An object of the S4 class seq_ttest_results. Click on the class link to see the full description of the slots. To get access to the object use the @-operator or []-brackets instead of $. See the examples below.

Examples

# set seed --------------------------------------------------------------------
set.seed(333)

# load library ----------------------------------------------------------------
library(sprtt)

# one sample: numeric input ---------------------------------------------------
treatment_group <- rnorm(20, mean = 0, sd = 1)
results <- seq_ttest(treatment_group, mu = 1, d = 0.8)

# get access to the slots -----------------------------------------------------
# @ Operator
results@likelihood_ratio
#> [1] 965.0728

# [] Operator
results["likelihood_ratio"]
#> [1] 965.0728

# two sample: numeric input----------------------------------------------------
treatment_group <- stats::rnorm(20, mean = 0, sd = 1)
control_group <- stats::rnorm(20, mean = 1, sd = 1)
seq_ttest(treatment_group, control_group, d = 0.8)
#> 
#> *****  Sequential  Two Sample t-test *****
#> 
#> formula: treatment_group and  control_group
#> test statistic:
#>  log-likelihood ratio = 5.347, decision = accept H1
#> SPRT thresholds:
#>  lower log(B) = -2.944, upper log(A) = 2.944
#> Log-Likelihood of the:
#>  alternative hypothesis = -4.211
#>  null hypothesis = -9.558
#> alternative hypothesis: true difference in means is not equal to 0.
#> specified effect size: Cohen's d = 0.8
#> degrees of freedom: df = 38
#> sample estimates:
#> mean of x mean of y 
#>  -0.05204   1.18768 
#> *Note: to get access to the object of the results use the @ or [] instead of the $ operator.

# two sample: formula input ---------------------------------------------------
stress_level <- stats::rnorm(20, mean = 0, sd = 1)
sex <- as.factor(c(rep(1, 10), rep(2, 10)))
seq_ttest(stress_level ~ sex, d = 0.8)
#> 
#> *****  Sequential  Two Sample t-test *****
#> 
#> formula: stress_level ~ sex
#> test statistic:
#>  log-likelihood ratio = -1.455, decision = continue sampling
#> SPRT thresholds:
#>  lower log(B) = -2.944, upper log(A) = 2.944
#> Log-Likelihood of the:
#>  alternative hypothesis = -1.233
#>  null hypothesis = 0.222
#> alternative hypothesis: true difference in means is not equal to 0.
#> specified effect size: Cohen's d = 0.8
#> degrees of freedom: df = 18
#> sample estimates:
#> mean of x mean of y 
#>  -0.23286  -0.08217 
#> *Note: to get access to the object of the results use the @ or [] instead of the $ operator.

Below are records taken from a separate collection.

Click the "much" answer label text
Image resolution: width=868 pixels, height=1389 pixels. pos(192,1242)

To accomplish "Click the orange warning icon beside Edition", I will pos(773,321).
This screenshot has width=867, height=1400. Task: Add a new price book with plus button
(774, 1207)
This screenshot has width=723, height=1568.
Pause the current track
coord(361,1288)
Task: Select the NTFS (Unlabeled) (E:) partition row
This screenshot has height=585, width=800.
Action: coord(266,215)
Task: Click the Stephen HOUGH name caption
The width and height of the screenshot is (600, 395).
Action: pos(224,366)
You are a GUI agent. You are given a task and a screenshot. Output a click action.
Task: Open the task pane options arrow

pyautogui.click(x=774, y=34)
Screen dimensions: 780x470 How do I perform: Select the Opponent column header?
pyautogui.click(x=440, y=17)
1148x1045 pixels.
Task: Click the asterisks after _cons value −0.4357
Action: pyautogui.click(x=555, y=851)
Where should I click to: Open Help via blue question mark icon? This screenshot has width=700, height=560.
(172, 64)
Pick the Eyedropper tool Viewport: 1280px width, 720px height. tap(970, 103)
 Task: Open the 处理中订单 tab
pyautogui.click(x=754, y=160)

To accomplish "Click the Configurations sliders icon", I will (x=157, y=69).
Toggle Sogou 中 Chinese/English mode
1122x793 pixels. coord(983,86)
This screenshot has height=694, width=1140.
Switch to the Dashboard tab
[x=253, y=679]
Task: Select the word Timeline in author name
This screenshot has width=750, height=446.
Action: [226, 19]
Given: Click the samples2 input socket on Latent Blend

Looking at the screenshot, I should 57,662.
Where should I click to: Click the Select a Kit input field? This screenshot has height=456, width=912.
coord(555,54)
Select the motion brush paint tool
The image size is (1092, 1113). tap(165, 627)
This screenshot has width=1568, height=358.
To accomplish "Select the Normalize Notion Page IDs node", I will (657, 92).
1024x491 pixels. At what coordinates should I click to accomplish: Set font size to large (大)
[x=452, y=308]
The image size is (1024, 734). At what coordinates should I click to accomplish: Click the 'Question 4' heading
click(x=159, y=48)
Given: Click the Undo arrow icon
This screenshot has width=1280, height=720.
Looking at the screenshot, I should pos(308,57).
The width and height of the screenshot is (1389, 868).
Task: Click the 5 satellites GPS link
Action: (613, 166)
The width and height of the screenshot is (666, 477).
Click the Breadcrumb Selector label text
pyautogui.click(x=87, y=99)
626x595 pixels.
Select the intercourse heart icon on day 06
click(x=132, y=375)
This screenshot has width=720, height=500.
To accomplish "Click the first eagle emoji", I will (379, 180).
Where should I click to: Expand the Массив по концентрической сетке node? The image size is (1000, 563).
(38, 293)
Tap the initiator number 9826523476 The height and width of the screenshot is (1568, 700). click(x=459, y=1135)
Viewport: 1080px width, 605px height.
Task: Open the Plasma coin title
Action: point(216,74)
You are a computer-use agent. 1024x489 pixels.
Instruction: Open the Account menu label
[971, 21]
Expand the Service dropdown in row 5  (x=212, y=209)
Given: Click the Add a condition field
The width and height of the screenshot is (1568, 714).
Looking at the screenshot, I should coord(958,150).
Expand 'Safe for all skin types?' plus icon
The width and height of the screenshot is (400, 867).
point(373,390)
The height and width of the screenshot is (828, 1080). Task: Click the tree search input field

# NA in the data --------------------------------------------------------------
stress_level <- c(NA, stats::rnorm(20, mean = 0, sd = 2), NA)
sex <- as.factor(c(rep(1, 11), rep(2, 11)))
seq_ttest(stress_level ~ sex, d = 0.8, na.rm = TRUE)
#> 
#> *****  Sequential  Two Sample t-test *****
#> 
#> formula: stress_level ~ sex
#> test statistic:
#>  log-likelihood ratio = -0.359, decision = continue sampling
#> SPRT thresholds:
#>  lower log(B) = -2.944, upper log(A) = 2.944
#> Log-Likelihood of the:
#>  alternative hypothesis = -1.923
#>  null hypothesis = -1.564
#> alternative hypothesis: true difference in means is not equal to 0.
#> specified effect size: Cohen's d = 0.8
#> degrees of freedom: df = 18
#> sample estimates:
#> mean of x mean of y 
#>  -0.40818   0.42068 
#> *Note: to get access to the object of the results use the @ or [] instead of the $ operator.

# work with dataset (data are in the package included) ------------------------
seq_ttest(monthly_income ~ sex, data = df_income, d = 0.8)
#> 
#> *****  Sequential  Two Sample t-test *****
#> 
#> formula: monthly_income ~ sex
#> test statistic:
#>  log-likelihood ratio = -9.514, decision = accept H0
#> SPRT thresholds:
#>  lower log(B) = -2.944, upper log(A) = 2.944
#> Log-Likelihood of the:
#>  alternative hypothesis = -8.093
#>  null hypothesis = 1.421
#> alternative hypothesis: true difference in means is not equal to 0.
#> specified effect size: Cohen's d = 0.8
#> degrees of freedom: df = 118
#> sample estimates:
#> mean of x mean of y 
#>  3072.086  3080.715 
#> *Note: to get access to the object of the results use the @ or [] instead of the $ operator.